Stored records:
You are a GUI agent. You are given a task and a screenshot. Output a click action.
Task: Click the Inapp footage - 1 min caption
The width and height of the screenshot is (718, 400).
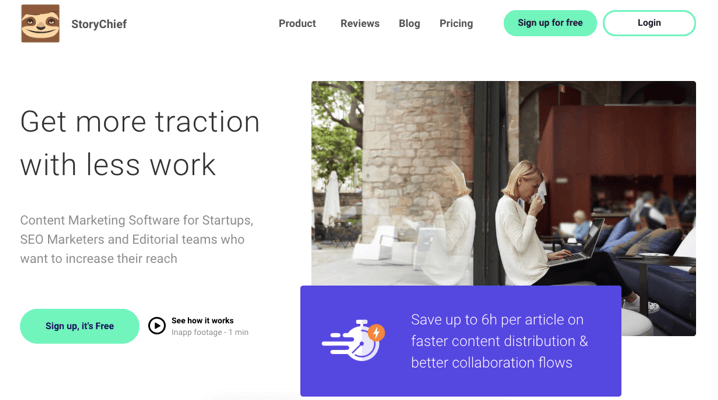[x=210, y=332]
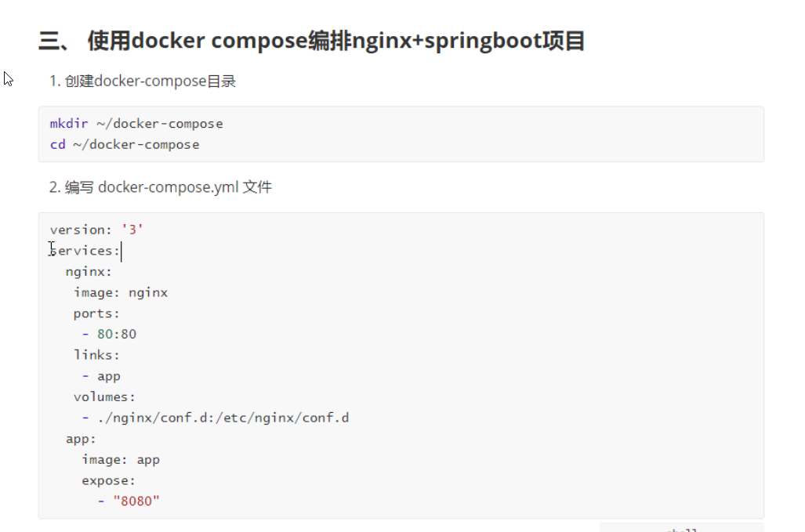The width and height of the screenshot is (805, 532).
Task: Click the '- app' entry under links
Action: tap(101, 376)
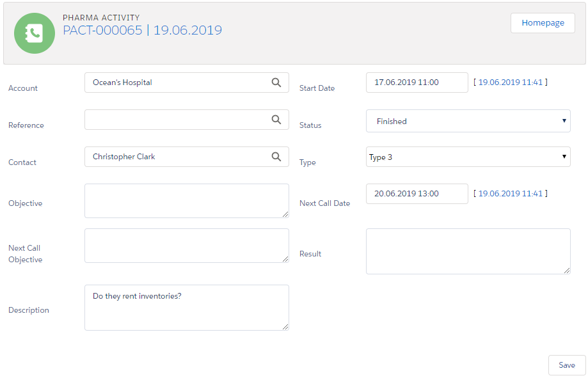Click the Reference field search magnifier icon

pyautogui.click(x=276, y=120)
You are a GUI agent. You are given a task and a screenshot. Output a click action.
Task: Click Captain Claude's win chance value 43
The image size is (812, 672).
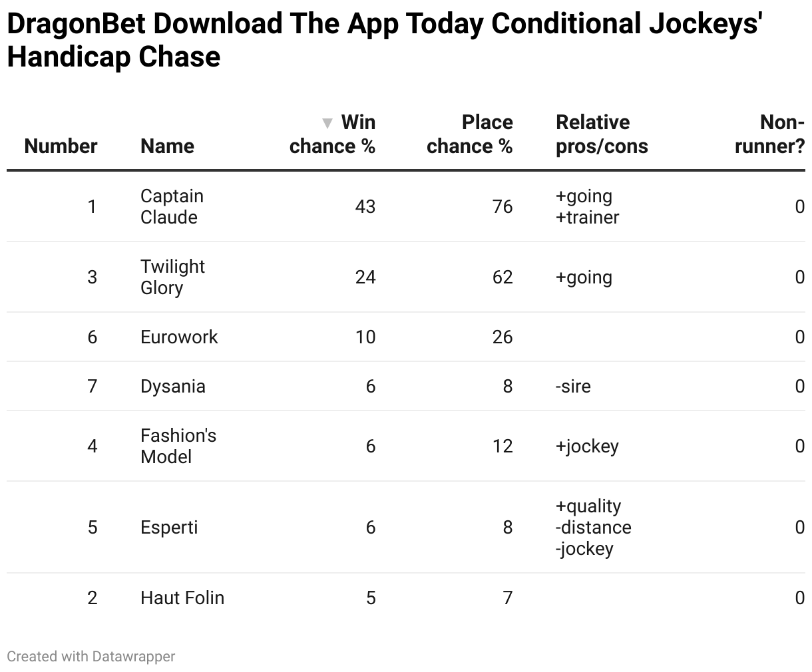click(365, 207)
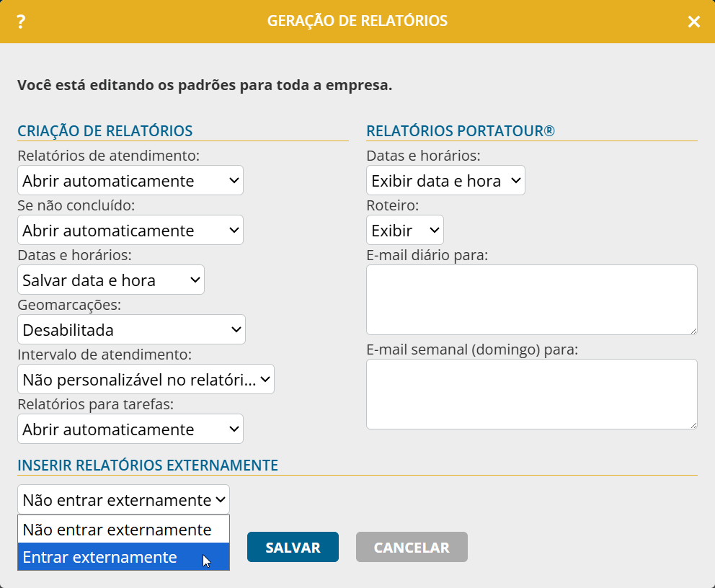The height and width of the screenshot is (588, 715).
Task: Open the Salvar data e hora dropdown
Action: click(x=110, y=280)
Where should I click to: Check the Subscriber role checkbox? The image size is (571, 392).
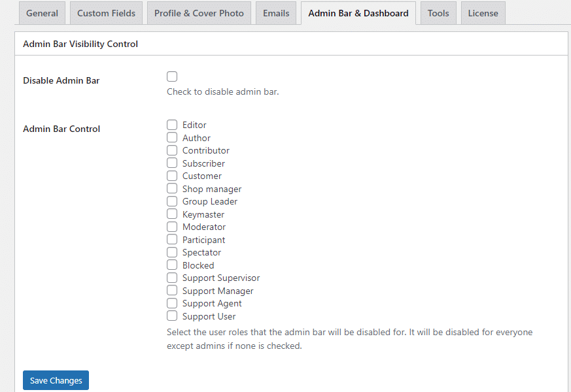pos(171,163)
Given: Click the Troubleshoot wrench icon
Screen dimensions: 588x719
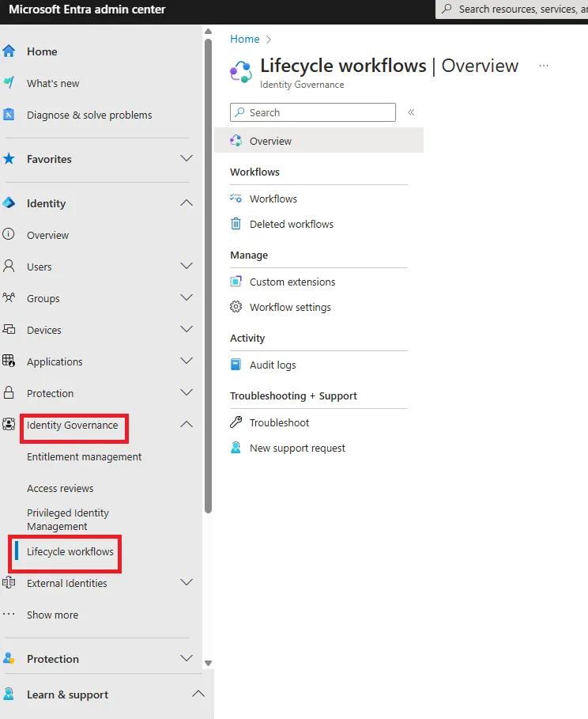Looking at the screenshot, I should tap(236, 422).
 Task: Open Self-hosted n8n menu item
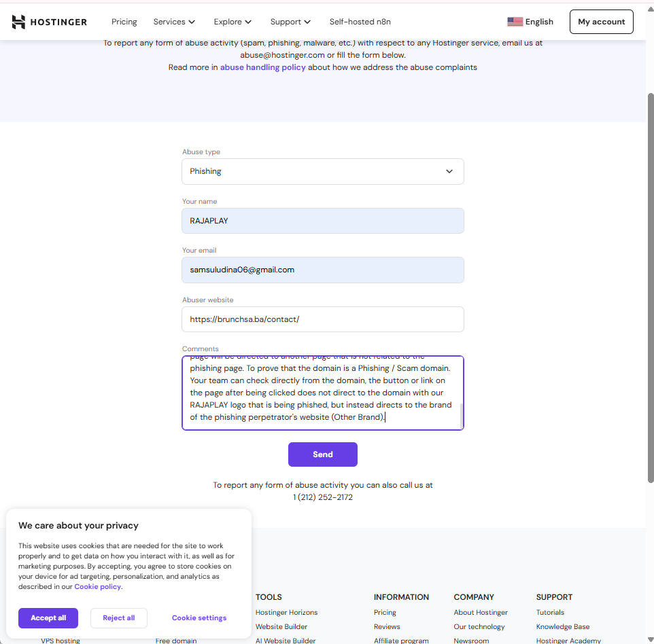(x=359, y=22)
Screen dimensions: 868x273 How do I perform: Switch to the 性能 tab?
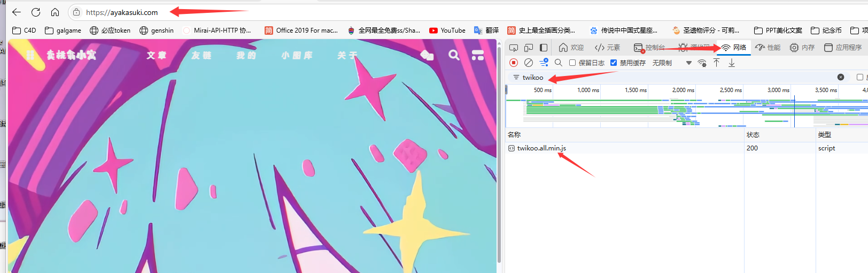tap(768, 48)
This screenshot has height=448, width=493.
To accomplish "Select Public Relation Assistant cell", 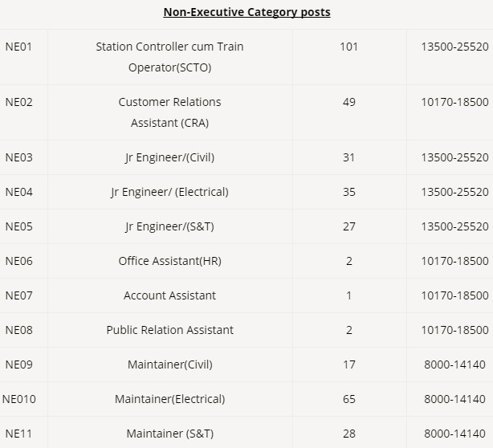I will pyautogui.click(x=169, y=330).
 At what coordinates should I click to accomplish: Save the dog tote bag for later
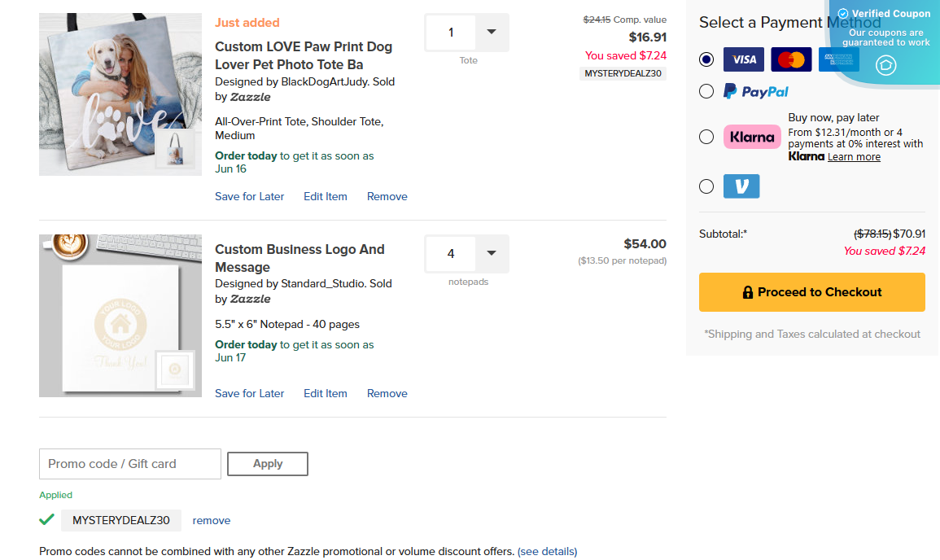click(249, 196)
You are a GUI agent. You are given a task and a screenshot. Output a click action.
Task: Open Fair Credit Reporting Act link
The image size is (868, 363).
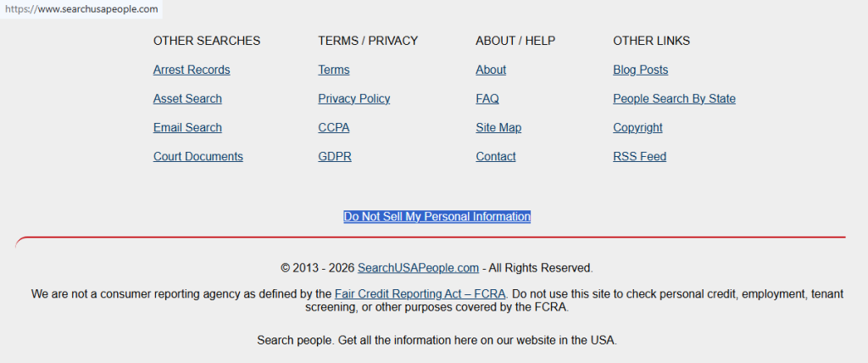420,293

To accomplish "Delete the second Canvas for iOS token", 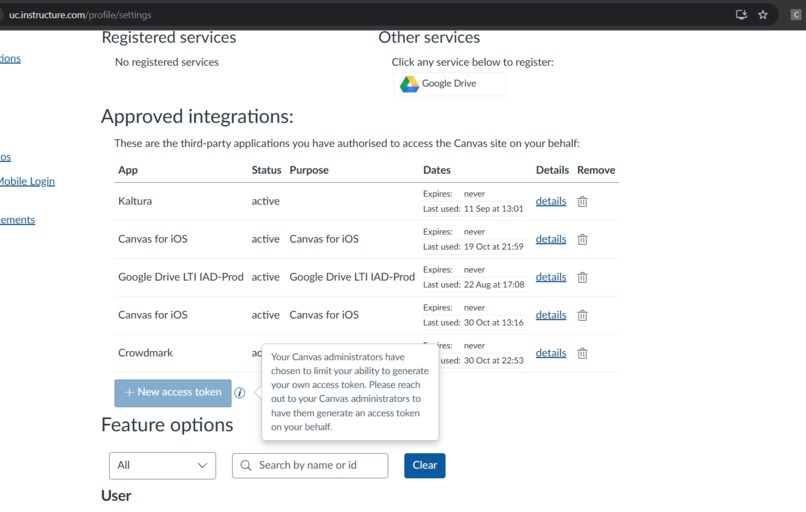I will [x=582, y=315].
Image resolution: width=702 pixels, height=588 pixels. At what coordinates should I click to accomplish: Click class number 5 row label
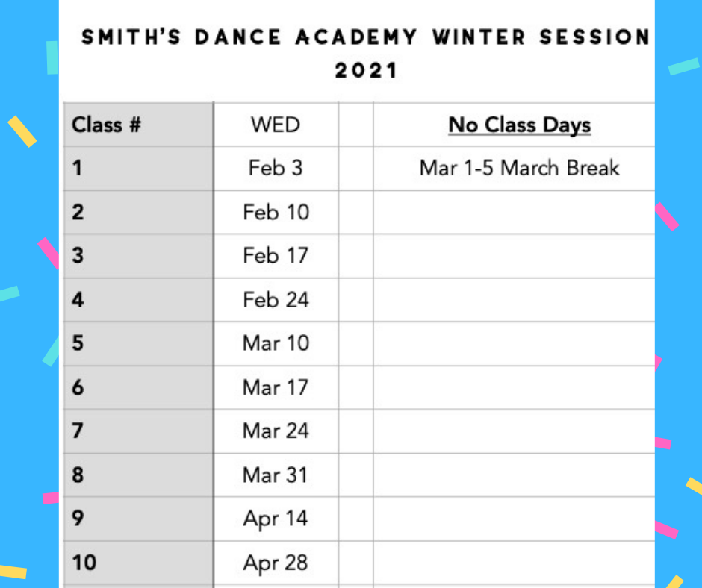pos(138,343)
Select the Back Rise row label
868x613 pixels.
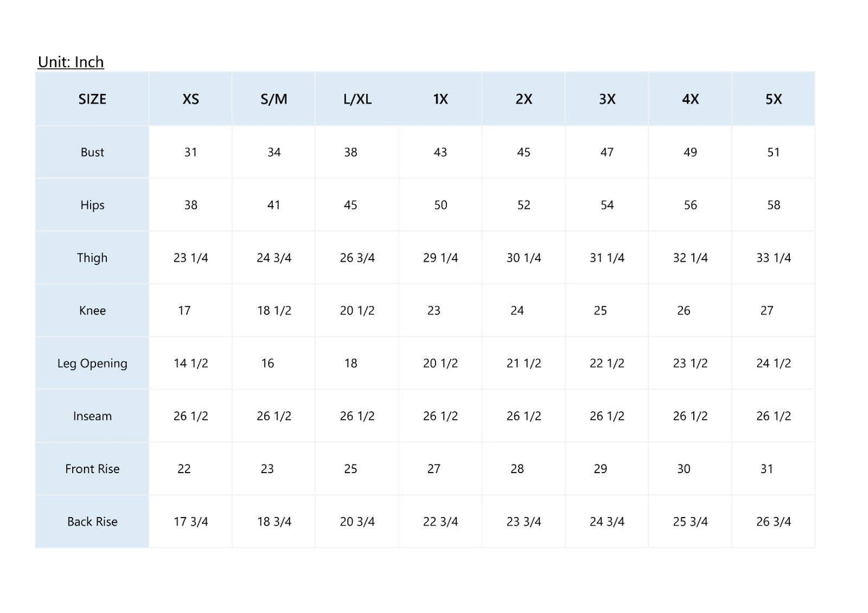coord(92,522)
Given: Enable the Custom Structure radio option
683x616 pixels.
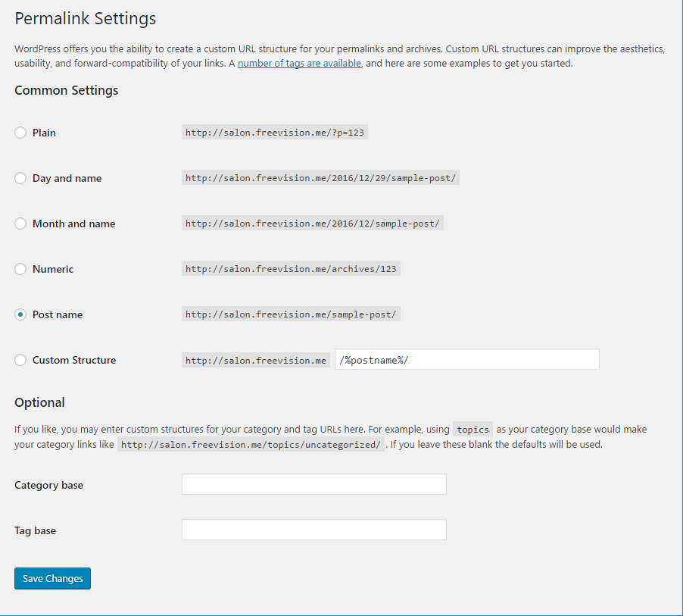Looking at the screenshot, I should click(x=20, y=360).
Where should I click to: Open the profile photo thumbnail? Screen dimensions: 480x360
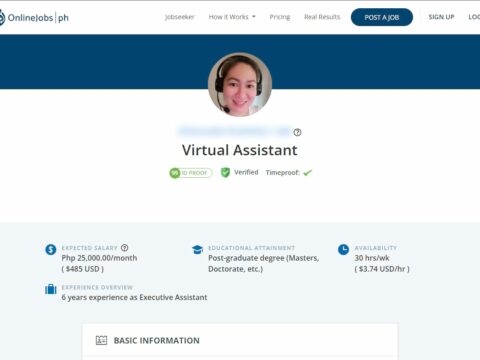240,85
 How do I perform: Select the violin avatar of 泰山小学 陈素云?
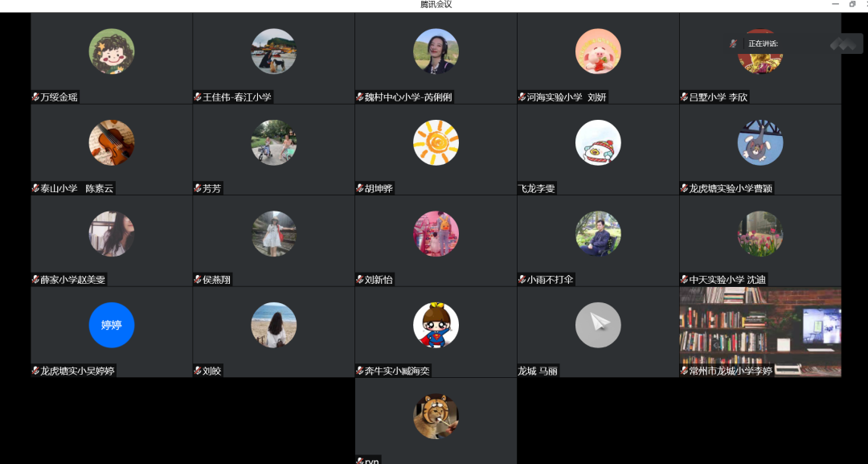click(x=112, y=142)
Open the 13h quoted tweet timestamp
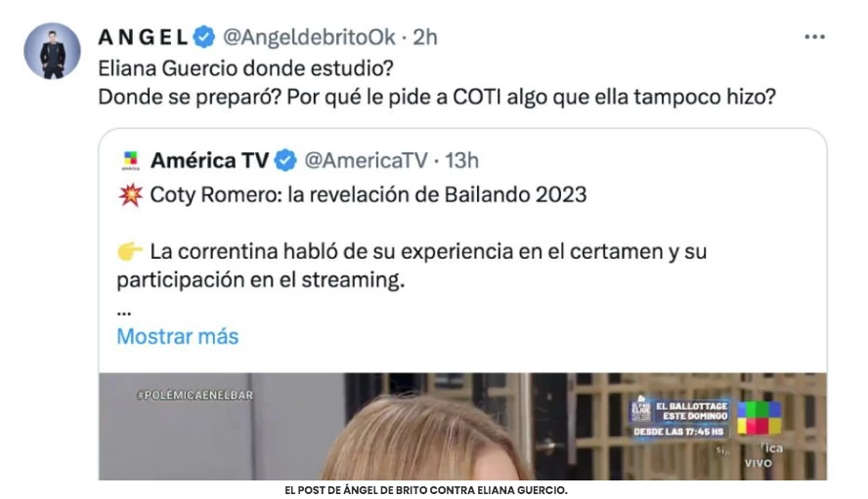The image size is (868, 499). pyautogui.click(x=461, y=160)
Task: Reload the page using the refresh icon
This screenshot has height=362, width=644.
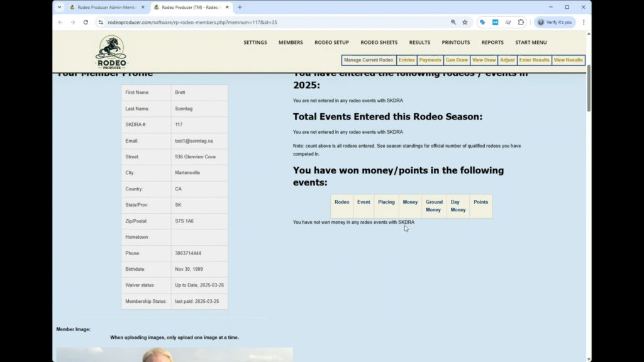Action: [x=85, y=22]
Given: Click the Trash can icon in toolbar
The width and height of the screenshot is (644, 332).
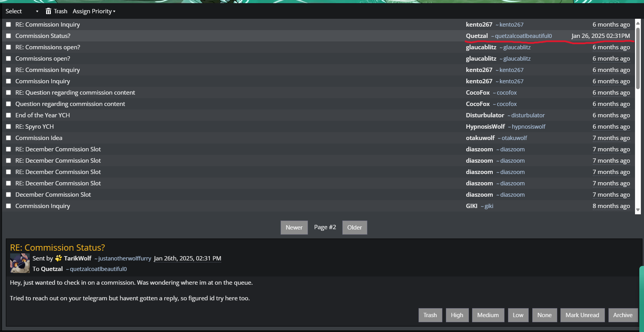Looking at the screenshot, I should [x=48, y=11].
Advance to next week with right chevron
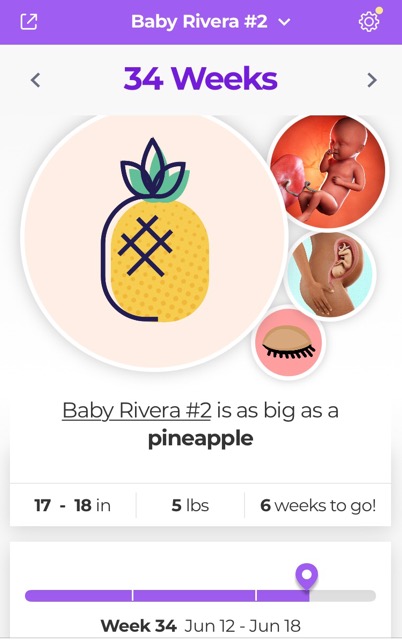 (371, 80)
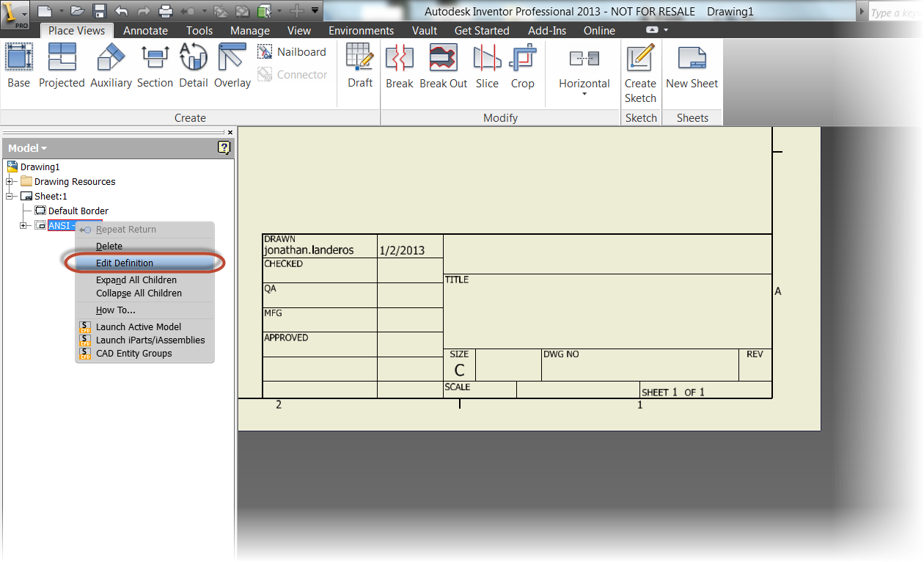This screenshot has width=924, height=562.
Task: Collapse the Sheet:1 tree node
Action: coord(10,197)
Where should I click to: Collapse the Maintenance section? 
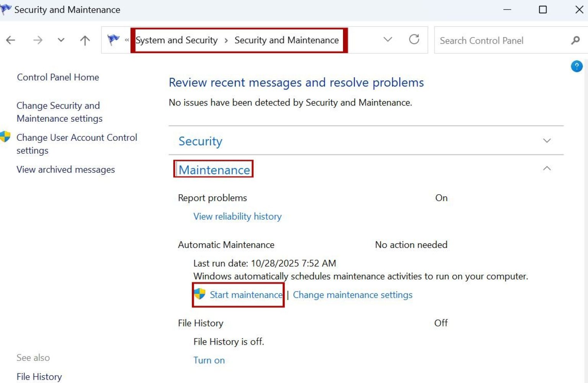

- _WHAT THIS TASK INVOLVES_: Above are the records. Copy only the lines from the one with "Task: Click the Inapp footage - 1 min caption" through the one with "Given: Click the Troubleshoot wrench icon", exactly, with no pictures.

- _TASK RESPONSE_:
Task: Click the Inapp footage - 1 min caption
The width and height of the screenshot is (718, 400).
[x=210, y=332]
The width and height of the screenshot is (805, 532).
Task: Click the '- app' entry under links
Action: tap(101, 376)
Click the Reference field search magnifier icon

pyautogui.click(x=276, y=120)
You are a GUI agent. You are given a task and a screenshot. Output a click action.
Task: Click Captain Claude's win chance value 43
The image size is (812, 672).
click(365, 207)
The height and width of the screenshot is (588, 715).
Task: Open the Salvar data e hora dropdown
Action: click(x=110, y=280)
Where should I click to: Check the Subscriber role checkbox? The image size is (571, 392).
pos(171,163)
Given: Click the Troubleshoot wrench icon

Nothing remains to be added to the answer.